**PASSAGE PROVIDED:**
Extent of the "as-if" rule

M

Michael Wojcik

Undefined behaviour if fopen() fails. Either drop the unnecessary
fclose call or execute it as part of the the if statement.

Thanks, Dan. That's what I get for not proofing before I post...
It doesn't matter, as long as the program's output is not specified by
the C language. A compiler could optimise a correct version of your
program to:

int main(void)
{
return 0;
}

without having its conformance affected (the standard doesn't guarantee
the success of *any* fopen call).

That final parenthetical clause is certainly true, and after glancing
back over section 4 of 9899-1990 I believe you're right. A conforming
implementation could optimize away the fopen call even if that would
change the program's output, since such an implementation is only
required to "accept" strictly conforming programs, and to not provide
any extensions which would alter the behavior of strictly conforming
programs.
People need to understand that certain aspects of an implementation's
behaviour are not controlled by the C language definition (consider the
same program compiled and executed under Windows).

I think the comment regarding Windows is moot. My program (after your
correction) was intended only as an example for one implementation
(which for the sake of argument I assumed was conforming; at any rate,
the example didn't rely on any non-conforming behavior by it). The
fact that on other implementations it wouldn't demonstrate a side
effect of an otherwise-inconsequential fopen is entirely beside the
point.

In short, while it might be possible to have a (not strictly)
conforming program detect the effects of optimization in a given
implementation, that apparently does not in itself alter the
conformance of that implementation.
 
J

James Kuyper

August Derleth said:
Michael Wojcik wrote: ....

Well, I suppose that your notion of `conforming' is different from my
own. ...

The relevant notion of conforming is the one defined by the standard.
Any program that is acceptable to a conforming implementation of C is
a conforming program. The C standard NEVER requires a conforming
implementation to reject any program. At worst it requires that for
some programs a diagnostic message must be produced, but even when
that applies the implementation can still accept the program.
Therefore, a conforming implementation of C could accept all possible
programs, regardless of their contents. Therefore, any possible
program, including even the text of the Declaration of Independence,
is a conforming C program. It's a pretty useless definition; like many
useless things, it was the result of political compromise.
 
J

James Kuyper

[email protected] (Michael Wojcik) wrote in message news: said:
constructs and library calls. It should be "acceptable to any
conforming implementation", which is how C90 defines conformance. It

Well, if that's what C90 said, it's been changed in C99. It now says
"a" rather than "any", which makes the definition much easier to
satisfy.

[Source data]
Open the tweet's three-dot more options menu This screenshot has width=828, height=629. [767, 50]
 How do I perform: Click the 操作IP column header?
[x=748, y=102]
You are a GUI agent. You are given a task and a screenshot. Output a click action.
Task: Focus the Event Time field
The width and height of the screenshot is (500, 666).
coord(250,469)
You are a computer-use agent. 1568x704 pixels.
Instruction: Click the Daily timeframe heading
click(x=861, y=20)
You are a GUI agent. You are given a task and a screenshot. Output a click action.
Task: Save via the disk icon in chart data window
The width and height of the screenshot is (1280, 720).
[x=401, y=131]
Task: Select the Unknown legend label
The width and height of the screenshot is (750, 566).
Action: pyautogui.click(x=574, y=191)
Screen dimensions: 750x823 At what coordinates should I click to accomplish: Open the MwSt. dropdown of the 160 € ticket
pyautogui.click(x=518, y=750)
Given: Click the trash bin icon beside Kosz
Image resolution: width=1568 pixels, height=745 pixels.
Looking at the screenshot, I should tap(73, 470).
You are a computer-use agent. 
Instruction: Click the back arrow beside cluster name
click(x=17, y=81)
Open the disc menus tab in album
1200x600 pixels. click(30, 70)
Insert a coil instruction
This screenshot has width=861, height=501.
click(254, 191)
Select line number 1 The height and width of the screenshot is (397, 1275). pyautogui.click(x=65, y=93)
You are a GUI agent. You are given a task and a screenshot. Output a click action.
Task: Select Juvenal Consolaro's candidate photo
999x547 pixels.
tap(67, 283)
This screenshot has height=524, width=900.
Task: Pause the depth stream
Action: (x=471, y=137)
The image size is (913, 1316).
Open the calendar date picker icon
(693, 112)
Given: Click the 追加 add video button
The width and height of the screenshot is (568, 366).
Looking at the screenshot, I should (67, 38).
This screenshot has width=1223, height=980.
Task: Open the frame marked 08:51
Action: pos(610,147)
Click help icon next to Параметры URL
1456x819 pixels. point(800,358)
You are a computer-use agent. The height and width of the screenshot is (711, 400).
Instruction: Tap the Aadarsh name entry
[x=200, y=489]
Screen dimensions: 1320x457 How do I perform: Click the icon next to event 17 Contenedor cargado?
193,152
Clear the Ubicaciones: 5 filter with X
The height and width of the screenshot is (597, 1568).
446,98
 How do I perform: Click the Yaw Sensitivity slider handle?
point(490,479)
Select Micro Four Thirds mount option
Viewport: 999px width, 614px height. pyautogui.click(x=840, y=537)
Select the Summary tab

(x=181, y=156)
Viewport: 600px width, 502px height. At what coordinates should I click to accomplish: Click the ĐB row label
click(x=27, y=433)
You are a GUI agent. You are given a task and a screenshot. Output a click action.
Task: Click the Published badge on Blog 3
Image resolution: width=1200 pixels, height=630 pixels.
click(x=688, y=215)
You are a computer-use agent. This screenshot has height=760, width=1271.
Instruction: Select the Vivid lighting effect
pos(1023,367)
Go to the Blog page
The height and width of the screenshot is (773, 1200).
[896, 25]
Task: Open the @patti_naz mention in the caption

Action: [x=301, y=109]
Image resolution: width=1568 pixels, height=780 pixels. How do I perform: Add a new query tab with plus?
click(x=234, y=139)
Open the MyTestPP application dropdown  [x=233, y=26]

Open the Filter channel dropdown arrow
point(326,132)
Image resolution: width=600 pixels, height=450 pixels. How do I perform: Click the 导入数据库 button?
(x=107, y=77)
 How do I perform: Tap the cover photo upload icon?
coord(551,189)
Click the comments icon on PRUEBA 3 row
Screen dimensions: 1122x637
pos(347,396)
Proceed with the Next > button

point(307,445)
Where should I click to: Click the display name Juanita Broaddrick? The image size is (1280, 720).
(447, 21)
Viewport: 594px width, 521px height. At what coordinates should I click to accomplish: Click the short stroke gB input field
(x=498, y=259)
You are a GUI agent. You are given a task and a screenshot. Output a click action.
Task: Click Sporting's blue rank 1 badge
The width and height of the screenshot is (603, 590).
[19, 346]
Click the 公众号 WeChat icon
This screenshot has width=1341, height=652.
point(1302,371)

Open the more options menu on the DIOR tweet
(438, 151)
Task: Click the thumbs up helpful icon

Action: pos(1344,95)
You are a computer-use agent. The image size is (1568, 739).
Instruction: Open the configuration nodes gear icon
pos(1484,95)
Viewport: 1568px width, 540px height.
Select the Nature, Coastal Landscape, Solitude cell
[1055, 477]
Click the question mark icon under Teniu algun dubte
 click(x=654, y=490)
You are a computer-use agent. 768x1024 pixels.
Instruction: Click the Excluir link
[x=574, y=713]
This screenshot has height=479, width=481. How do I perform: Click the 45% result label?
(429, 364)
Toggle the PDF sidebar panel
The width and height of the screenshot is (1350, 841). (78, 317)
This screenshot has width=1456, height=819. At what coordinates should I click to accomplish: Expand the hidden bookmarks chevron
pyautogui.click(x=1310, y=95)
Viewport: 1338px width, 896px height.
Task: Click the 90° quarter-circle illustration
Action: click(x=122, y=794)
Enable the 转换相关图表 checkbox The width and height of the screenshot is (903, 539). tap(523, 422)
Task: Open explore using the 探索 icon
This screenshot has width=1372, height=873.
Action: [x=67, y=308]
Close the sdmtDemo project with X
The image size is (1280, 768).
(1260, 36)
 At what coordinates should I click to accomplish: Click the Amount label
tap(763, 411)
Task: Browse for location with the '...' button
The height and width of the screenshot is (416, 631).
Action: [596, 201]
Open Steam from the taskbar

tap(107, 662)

**EXERCISE AIM:** List every person's name that appears in the discussion of the "as-if" rule. The lines are not needed for this work.

**RESPONSE TO THIS TASK:** Michael Wojcik, Dan, James Kuyper, August Derleth